▶ PROBLEM REQUIREMENTS:
Pick out each line of the records that includes the string "target", and copy it.

Stored data entries
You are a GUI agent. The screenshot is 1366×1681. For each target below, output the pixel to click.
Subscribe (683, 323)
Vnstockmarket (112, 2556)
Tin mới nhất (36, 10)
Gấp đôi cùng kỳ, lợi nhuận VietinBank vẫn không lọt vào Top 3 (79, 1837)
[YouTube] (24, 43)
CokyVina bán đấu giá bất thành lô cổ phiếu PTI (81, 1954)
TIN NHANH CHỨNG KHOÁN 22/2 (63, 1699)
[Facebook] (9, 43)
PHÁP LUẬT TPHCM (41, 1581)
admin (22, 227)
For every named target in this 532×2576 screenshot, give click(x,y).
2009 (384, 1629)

▶ WRITTEN RESPONSE:
You are a GUI agent. The screenshot is 1366×1681. For each target below, output the pixel to click.
For every named target in this 532×2576 screenshot, give click(x,y).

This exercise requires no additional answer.